So I have been thinking (I know; a dangerous pastime, indeed) for quite a while about the difference between want and need. For years now humans in first-world countries have been able to convince themselves that although they want the shiny new pair of peeptoe heels, they need the new fridge with the improved climate control more.
And I agree, we do need the new fridge much more than those shoes (though having those as well would be a pretty good deal). But what I have been wondering is this: who was it who decided that the fridge was what we needed more?
But before you begin to worry, before you leap from the chair and close the page, this is not going to be an anti-fascism rant. Though I in no way support fascism or similar, today's post will not address the subject. Rather, this is a thoughtful ramble-on about need and whether our modern perception of the word is an accurate portrayal.
For example, consider the Cavemen; the Neanderthals, the 'Hobbits' and 'Pygmies' of the pre-Homo-Sapien world. I wonder if the parents of these beings educated their young ones about the difference between want and need. I wonder if they were even able to make that distinction?
Because when it comes down to it the majority of the things in life life that we consider to be what we need to survive are simply creature comforts. The refrigerator, while an undoubtedly wonderful invention, could be done without if we reverted to the days when you obtained and consumed goods on the same day, unless they were the types of ingredients that could be preserved in a simple wooden box.
The oven and stovetop, other helpful household inventions, were created to replace the ancient art of cooking on a woodfire.
Just like a housewife in a 1950s advertisement, we stand in the kitchen and sigh, wondering how we could ever have got by without these inventions.
And there is the key point. Although we may not realise it, humanity was getting along just fine before the age of luxury living. Before televison-cars-radios-flatscreen-silverscreen-also-have-one-in-the-kitchen-seperate-fridge-ice-dispenser-oven-that-also-tells-the-time-playstation-really-awesome-computer human beings, or those that came before them, found other ways to live.
They hunted and gathered their food, cooked it on spits over the open flames of the fire they had learnt to create, made toys out of wood and at night they slept under the stars.
For many this doesn't sound like a paradise. I admit that the lack of access to a shower and the Sims 2 would certainly put a dampener on my ability to see that way of life as comfortable.

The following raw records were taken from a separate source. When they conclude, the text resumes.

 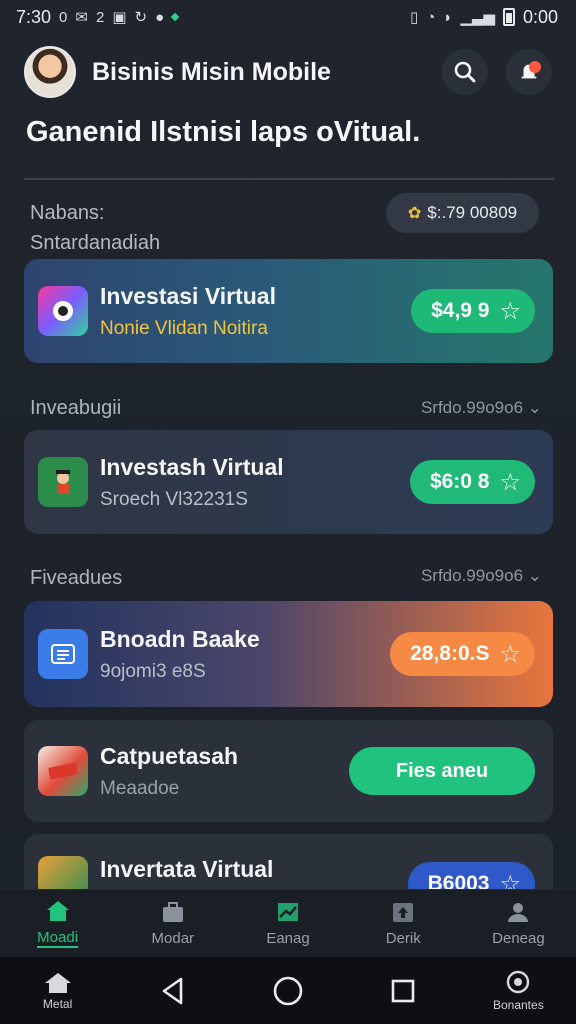 I want to click on nav-label: Deneag, so click(x=518, y=938).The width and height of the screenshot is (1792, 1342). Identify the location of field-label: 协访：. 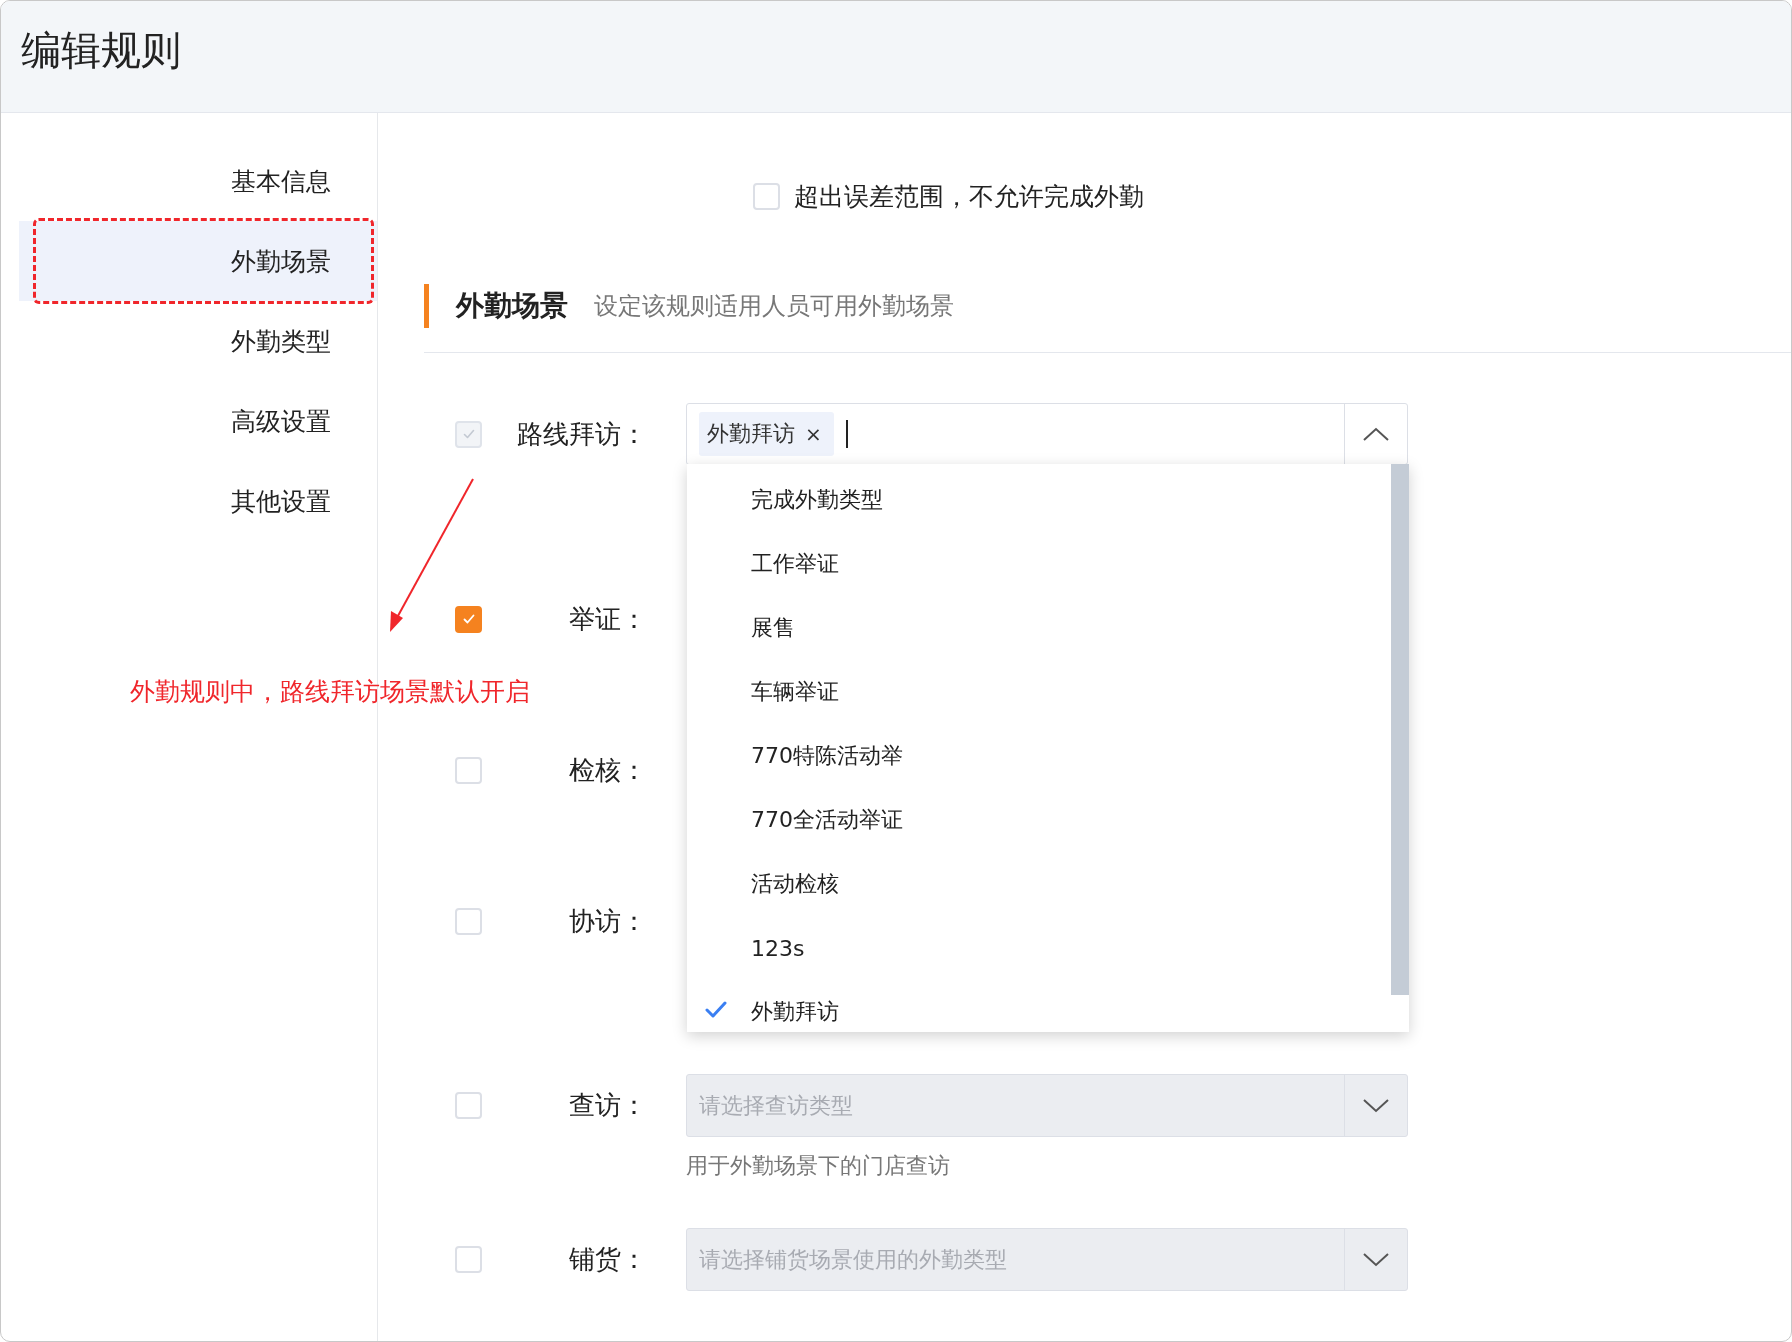
(608, 921). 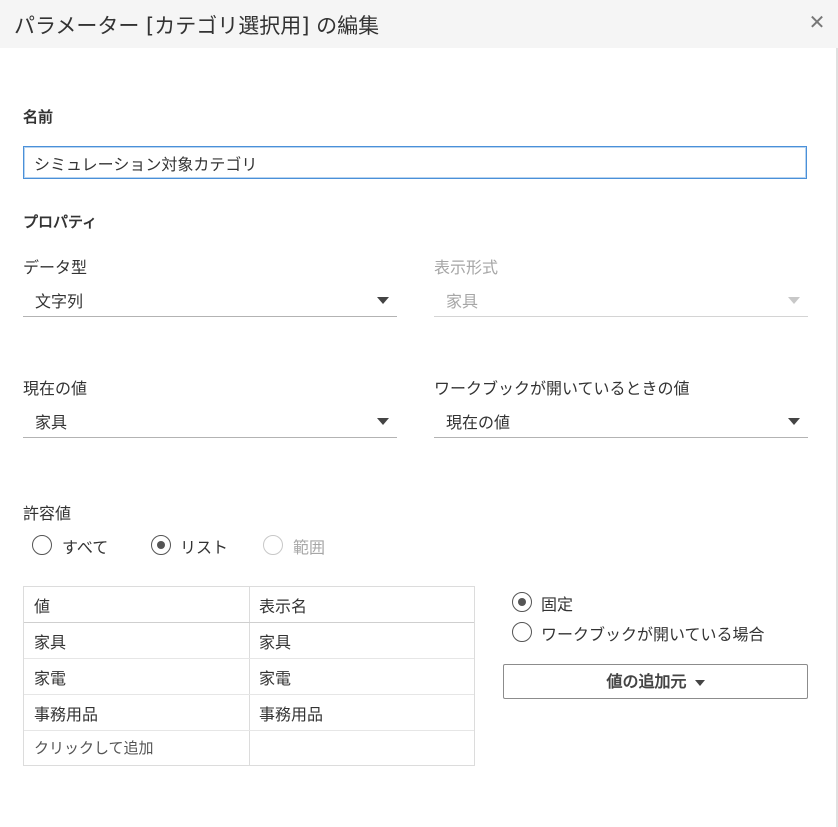 I want to click on header-display-name: 表示名, so click(x=284, y=606).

Yet the only reason I percieve the way we live today as 'comfortable' is because I have been told that that is so! Since birth it is put into our heads that we are lucky to have what we do, that we need it to survive. Well perhaps we do and perhaps we don't. I believe that the only reason we need these creature comforts so badly is that we have never known another way of life.
Do you think that the first Neanderthal woke up every morning thinking that someone needed to invent a large box to cook things in, or an even larger one to keep game cool? No I don't think he did. And why? Because he had no reason to. He had food to eat, water to drink and bark to sleep on at night.
To him, those were creature comforts. Now I'm not going to go out on the street and pitch my ideas to the rest of society. But I will air my thoughts to the few readers through my blog, as you can see. I just think that we should think about the difference between want and need. Because it may be a smaller gap than we thought.